Americans take into consideration a number of factors when deciding where to live, including the quality of schools, the strength of the local economy and job market, the area’s safety and culture, as well as its climate. Cities that perform well by these measures are more likely to attract new residents, and those that do not tend to drive residents away.
Comparing entire cities to each other can be problematic, particularly since living conditions can vary from one neighborhood to the next. Still, as much as a city can be judged on the whole, some cities face widespread problems that detract from residents’ overall quality of life.
> Worst city to live: Memphis
> Population: 655,760
> Median home value: $94,400
> Poverty rate: 26.2%
> Adults with at least a bachelor’s degree: 24.9%
One of the largest cities to make this list, Memphis struggles with several issues that make it a less than desirable place to live. Chief among these is one of the worst crime rates of any major city. The city’s annual violent crime rate of 1,740 incidents for 100,000 residents, which is close to five times the national rate, is by far the highest in the state. Additionally, the city’s property crime rate of 5,631 for every 100,000 residents is more than double the national rate.
Memphis’ housing is relatively inexpensive, but like many cities on this list, that likely largely reflects the ability of Memphis’ citizens to pay. Over one-quarter of the population lives in poverty, the highest poverty rate of any large Tennessee city, and the typical household’s income is less than $37,000, about $10,000 less that the median income across Tennessee.
American cities are often held to the standards of national averages, or against all of the other cities in a country.

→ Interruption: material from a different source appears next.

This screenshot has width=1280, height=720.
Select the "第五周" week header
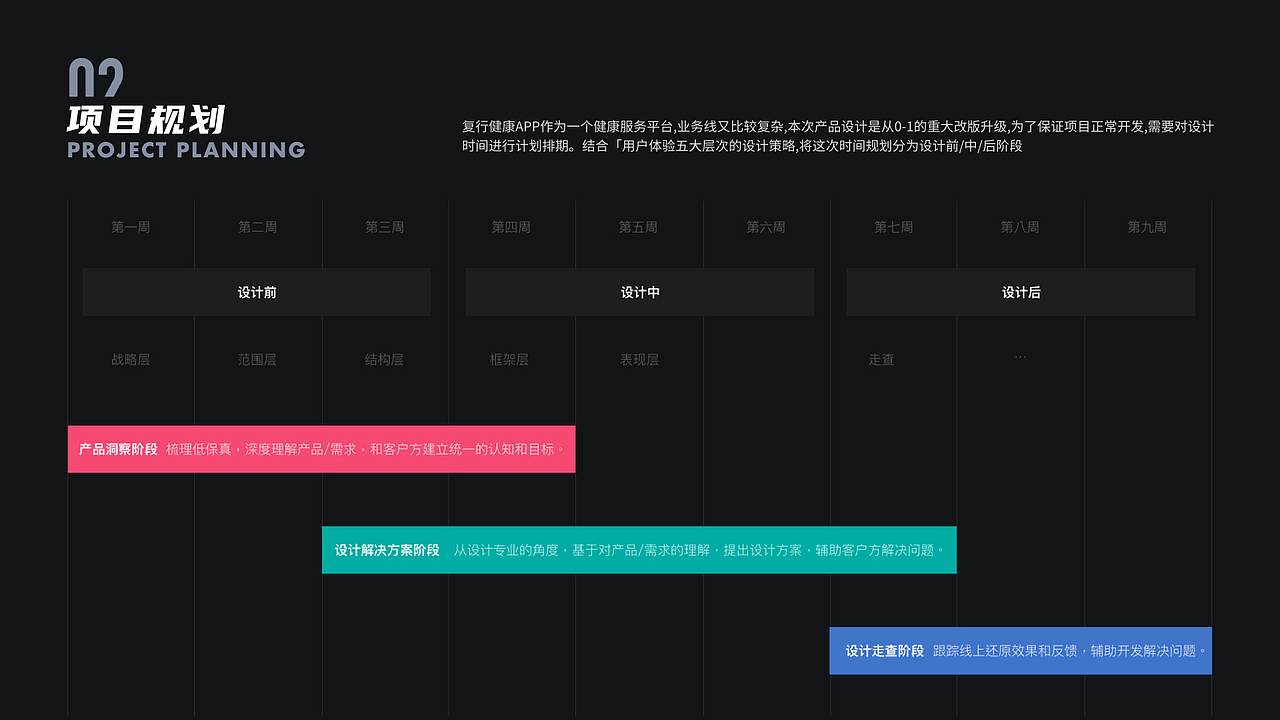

However, for the residents that actually live in these places, a more appropriate point of comparison are those cities that can be found nearby, in the same state.
To determine America’s worst cities to live in each state, 24/7 Wall St. reviewed data on the largest U.S. cities. Based on a range of variables, including crime rates, employment growth, access to restaurants and attractions, educational attainment, and housing affordability, 24/7 Wall St. identified the worst city to live in each state.